=== Section Start ===

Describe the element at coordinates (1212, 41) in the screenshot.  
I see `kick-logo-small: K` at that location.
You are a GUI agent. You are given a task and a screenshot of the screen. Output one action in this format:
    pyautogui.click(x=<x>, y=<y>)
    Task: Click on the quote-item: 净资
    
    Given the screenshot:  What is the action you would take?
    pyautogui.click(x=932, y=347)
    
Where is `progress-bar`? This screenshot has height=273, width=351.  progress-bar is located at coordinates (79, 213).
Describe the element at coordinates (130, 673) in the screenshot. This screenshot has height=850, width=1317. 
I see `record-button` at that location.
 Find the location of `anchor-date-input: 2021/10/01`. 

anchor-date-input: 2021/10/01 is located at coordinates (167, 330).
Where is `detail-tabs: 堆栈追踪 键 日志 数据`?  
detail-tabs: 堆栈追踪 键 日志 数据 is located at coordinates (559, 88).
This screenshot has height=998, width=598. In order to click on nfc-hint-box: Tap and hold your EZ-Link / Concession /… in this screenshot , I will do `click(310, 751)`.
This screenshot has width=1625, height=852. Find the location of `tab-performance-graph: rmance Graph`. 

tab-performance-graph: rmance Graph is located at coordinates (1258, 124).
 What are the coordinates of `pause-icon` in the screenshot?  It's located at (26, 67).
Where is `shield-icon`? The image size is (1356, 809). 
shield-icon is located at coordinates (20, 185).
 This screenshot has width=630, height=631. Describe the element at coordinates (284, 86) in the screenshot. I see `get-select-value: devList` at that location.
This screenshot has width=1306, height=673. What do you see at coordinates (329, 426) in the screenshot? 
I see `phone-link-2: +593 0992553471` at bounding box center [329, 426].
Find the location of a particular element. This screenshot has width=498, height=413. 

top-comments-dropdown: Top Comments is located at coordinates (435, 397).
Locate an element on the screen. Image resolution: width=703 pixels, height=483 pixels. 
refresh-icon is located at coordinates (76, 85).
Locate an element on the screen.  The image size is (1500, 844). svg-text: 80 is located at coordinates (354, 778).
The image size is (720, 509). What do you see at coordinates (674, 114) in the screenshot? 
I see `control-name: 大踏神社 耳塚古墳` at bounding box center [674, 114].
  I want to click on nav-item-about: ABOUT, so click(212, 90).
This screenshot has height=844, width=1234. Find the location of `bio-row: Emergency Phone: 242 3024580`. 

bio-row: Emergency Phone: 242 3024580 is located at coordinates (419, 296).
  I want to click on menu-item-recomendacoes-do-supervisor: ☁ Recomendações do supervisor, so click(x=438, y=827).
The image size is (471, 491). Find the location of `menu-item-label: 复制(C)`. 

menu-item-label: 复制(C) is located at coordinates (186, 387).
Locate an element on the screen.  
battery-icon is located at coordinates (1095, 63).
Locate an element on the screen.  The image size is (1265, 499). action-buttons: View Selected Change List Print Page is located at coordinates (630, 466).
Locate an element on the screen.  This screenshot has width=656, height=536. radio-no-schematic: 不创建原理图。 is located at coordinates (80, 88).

=== Section End ===

Instructions to follow
Pick out each line of the listing above that contains the string "Graph", matching case exactly.

Finished exercise
This screenshot has width=1625, height=852. Find the location of `tab-performance-graph: rmance Graph`. 
tab-performance-graph: rmance Graph is located at coordinates (1258, 124).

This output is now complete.